_Records to process_
§
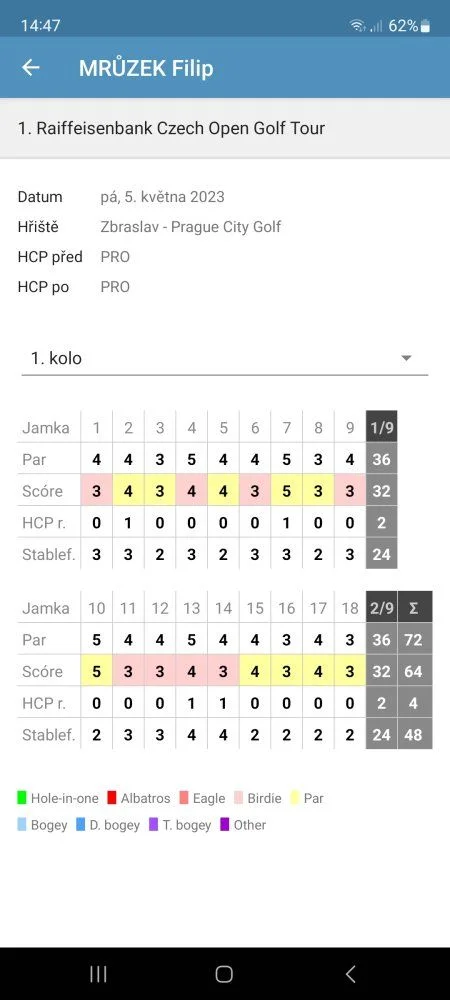This screenshot has height=1000, width=450.
Task: Select hole 13 score cell
Action: tap(191, 671)
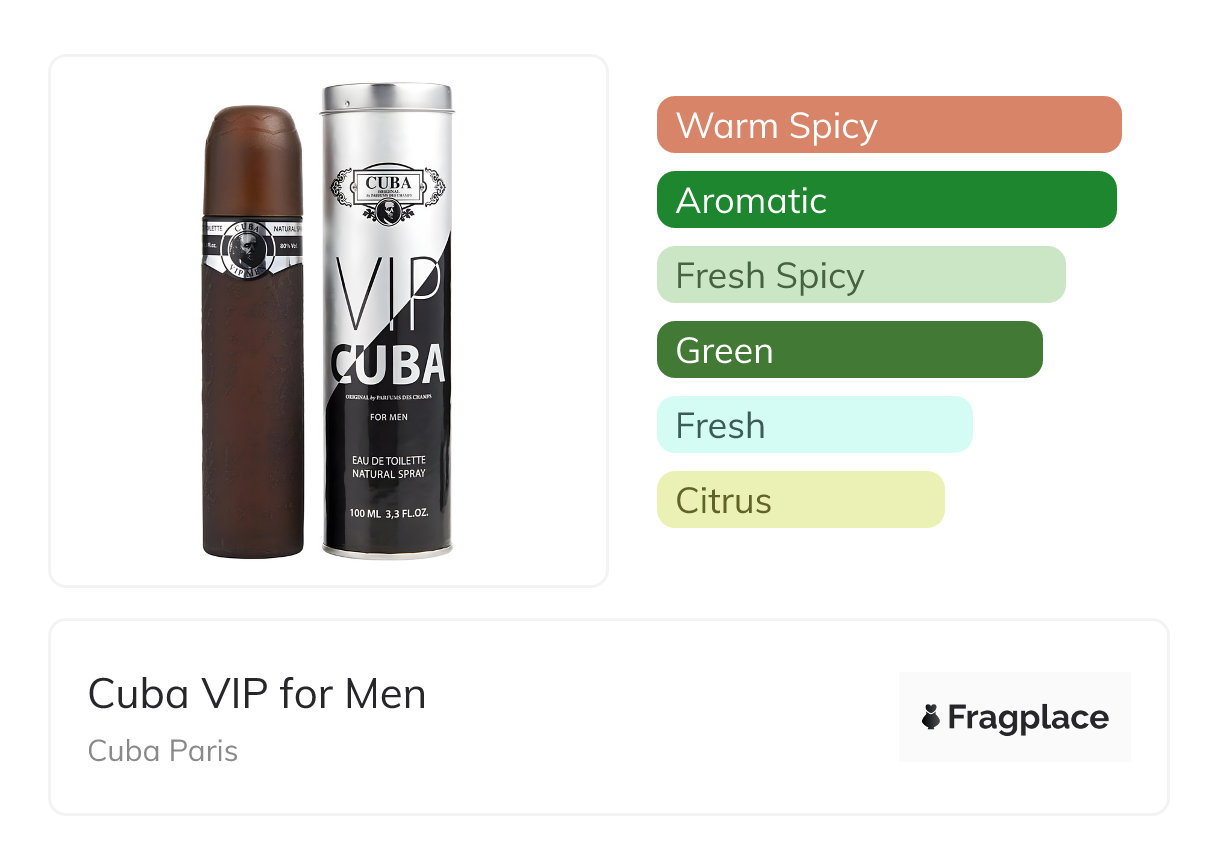
Task: Select the Aromatic accord bar
Action: click(886, 200)
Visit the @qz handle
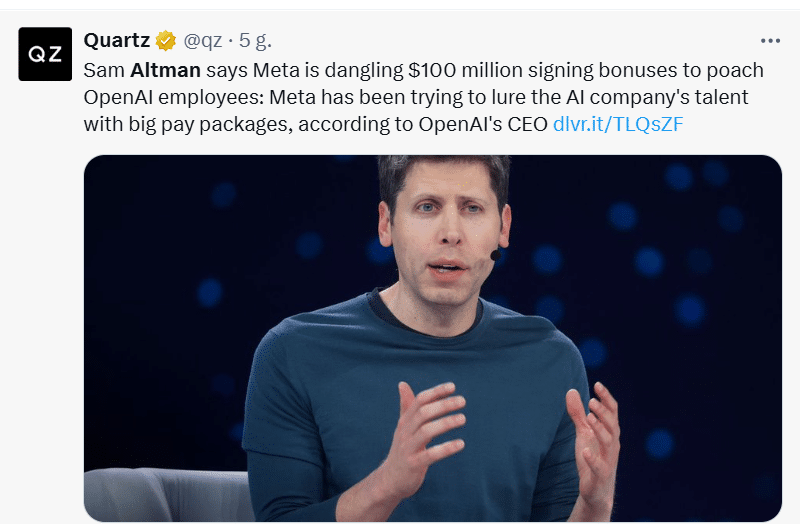800x524 pixels. pos(203,40)
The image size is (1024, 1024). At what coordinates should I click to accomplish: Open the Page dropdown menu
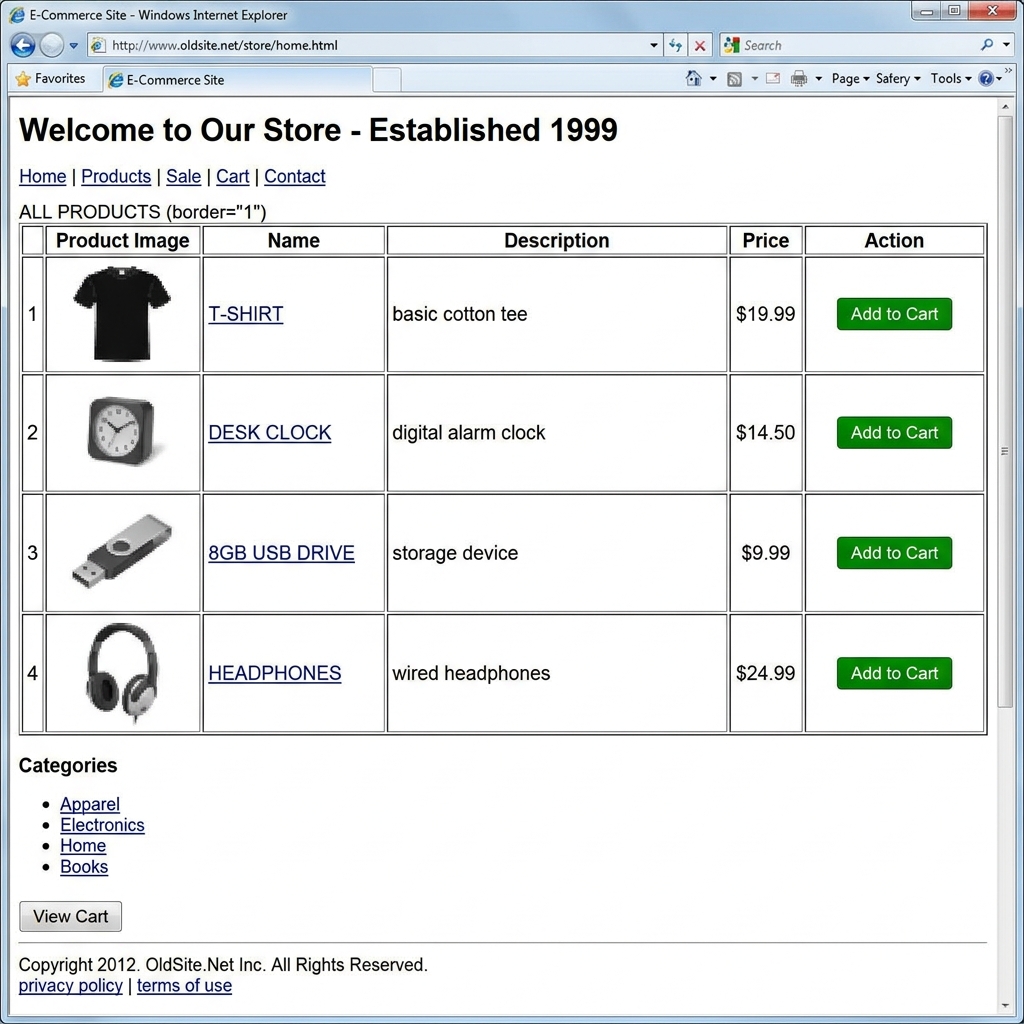pyautogui.click(x=850, y=79)
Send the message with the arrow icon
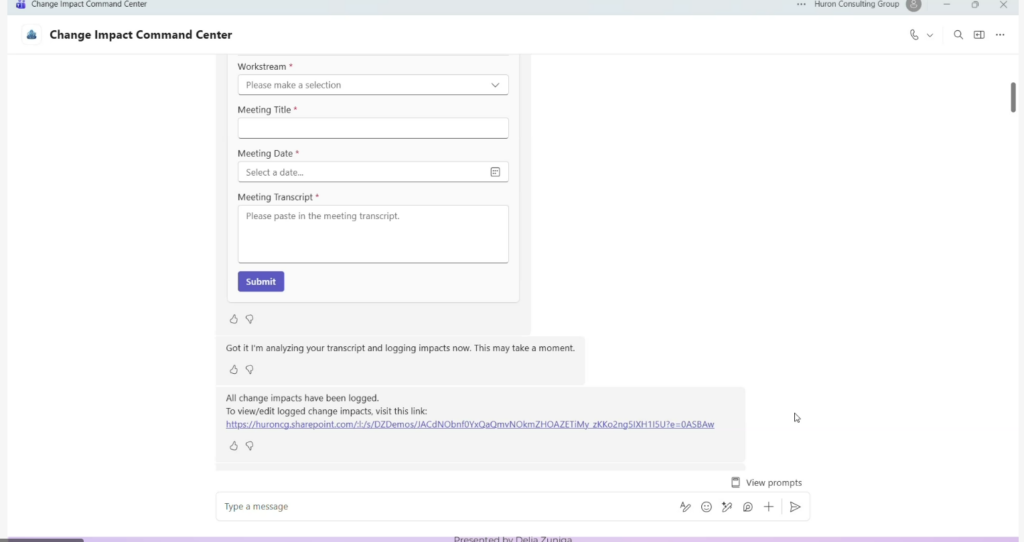The width and height of the screenshot is (1024, 542). pos(795,507)

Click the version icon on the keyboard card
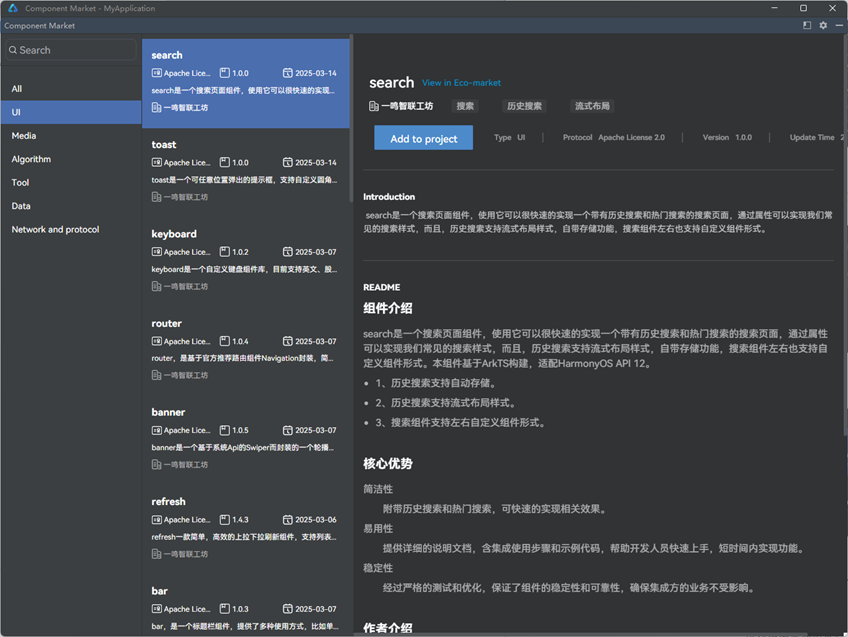[x=225, y=252]
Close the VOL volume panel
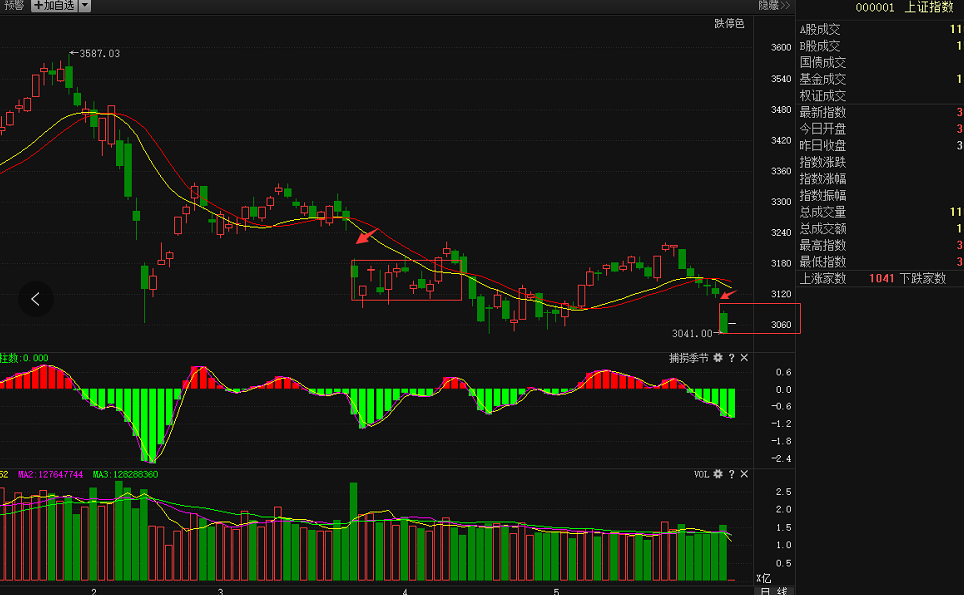The width and height of the screenshot is (964, 595). coord(744,474)
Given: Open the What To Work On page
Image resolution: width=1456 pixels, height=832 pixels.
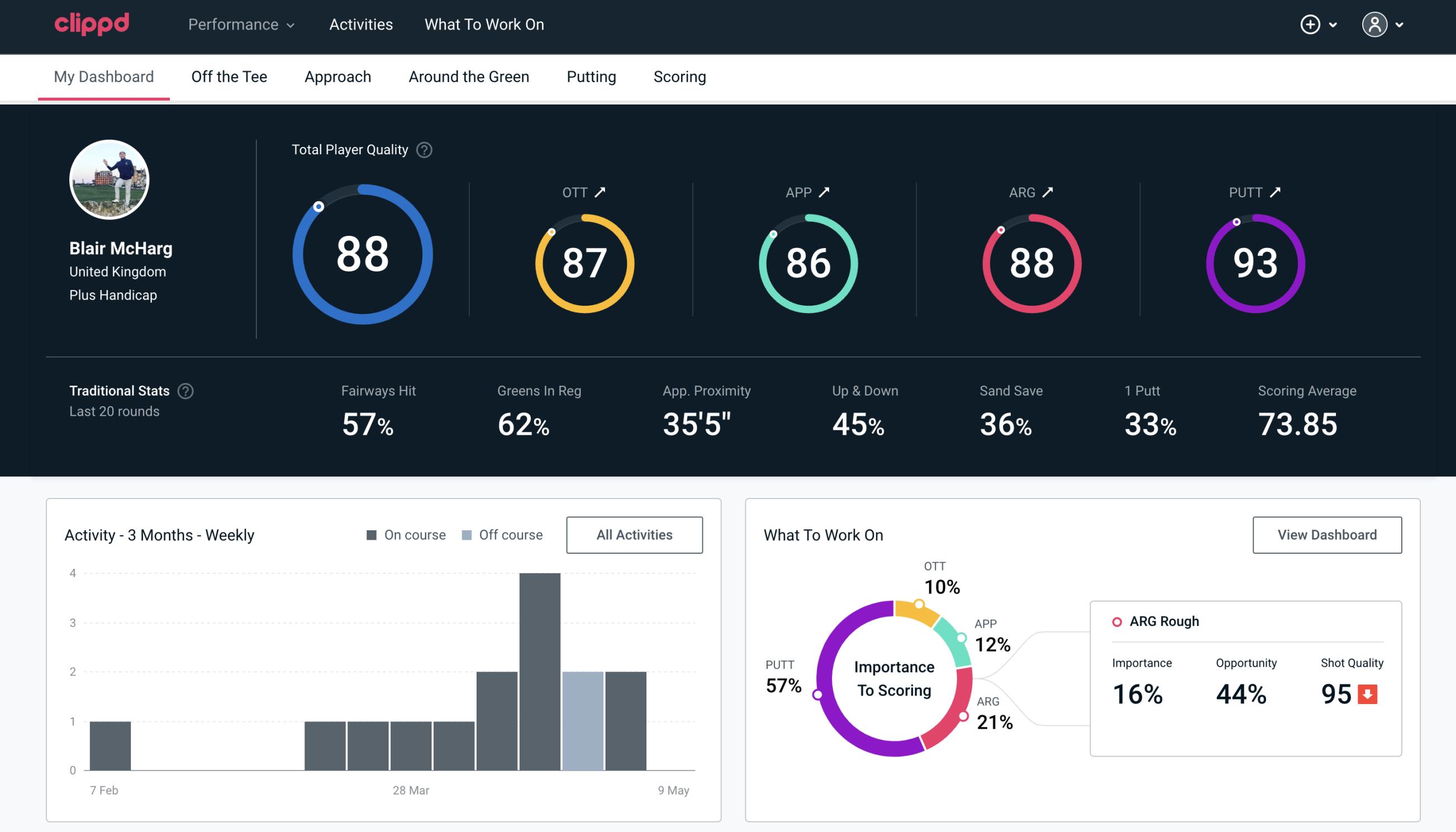Looking at the screenshot, I should (484, 25).
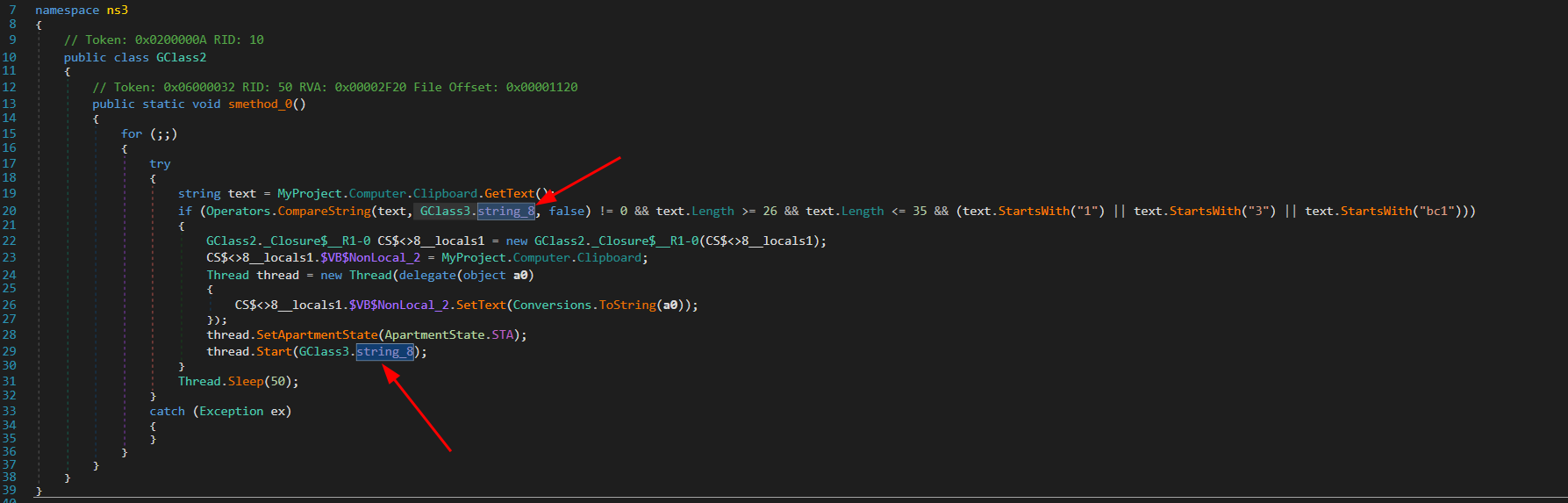Click the $VB$NonLocal_2 field before SetText
This screenshot has height=503, width=1568.
point(398,305)
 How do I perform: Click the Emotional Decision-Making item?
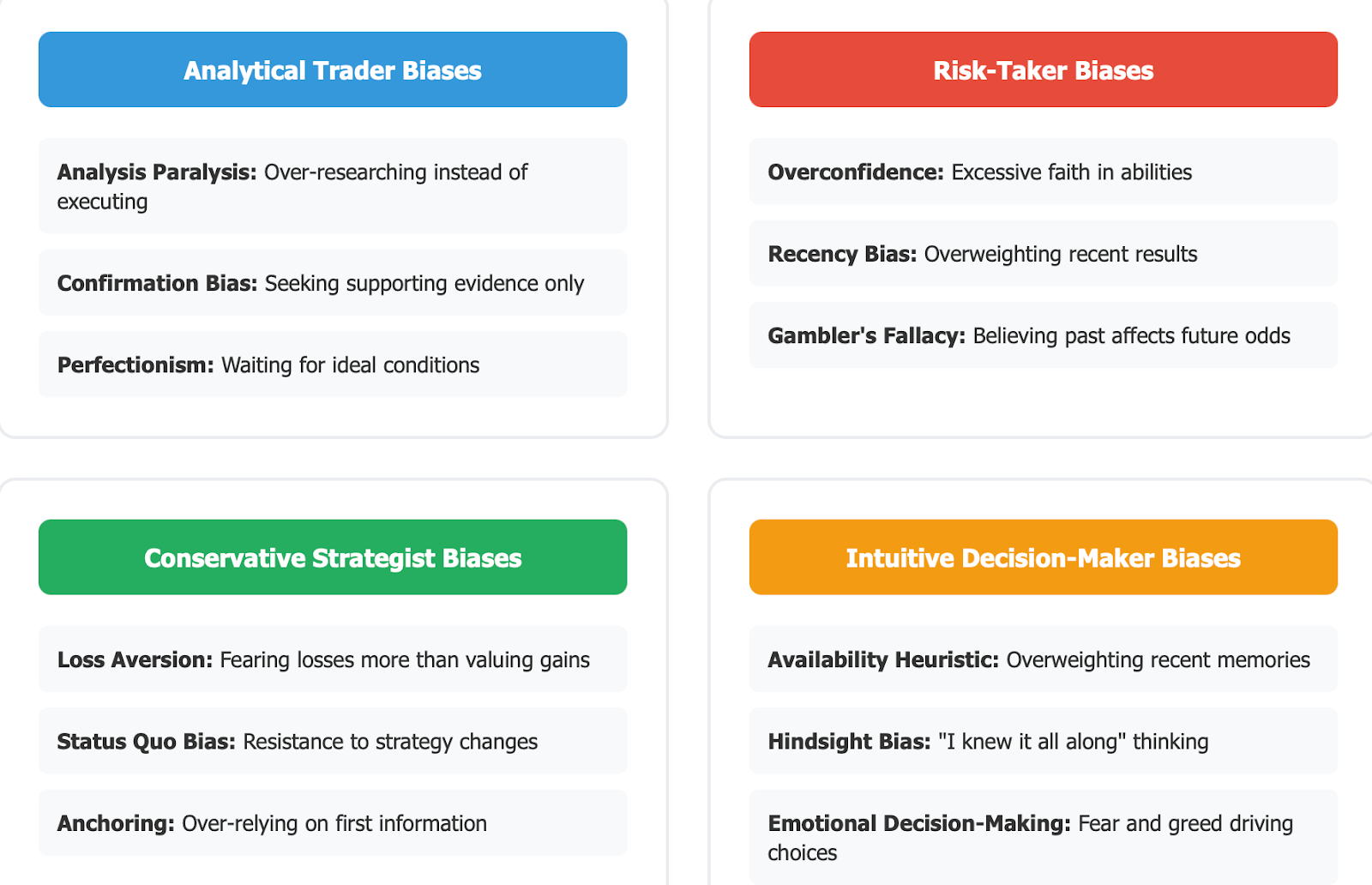coord(1044,838)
§
_Written instruction_
Format the material as a numbered list, from its first line through the line containing "The width and height of the screenshot is (964, 595).". Skip blank lines and leave out the pictures.

_Answer to the problem_
1. This screenshot has height=1000, width=450.
2. Task: Select hole 13 score cell
3. Action: tap(191, 671)
4. Task: Select the Aromatic accord bar
5. Action: click(886, 200)
6. Visit the @qz handle
7. 800x524 pixels. pos(203,40)
8. The image size is (1024, 1024). At what coordinates should I click to accomplish: Open the Page dropdown menu
9. pyautogui.click(x=850, y=79)
10. Send the message with the arrow icon
11. The width and height of the screenshot is (1024, 542). pos(795,507)
12. Click the version icon on the keyboard card
13. [x=225, y=252]
14. Close the VOL volume panel
15. The width and height of the screenshot is (964, 595). coord(744,474)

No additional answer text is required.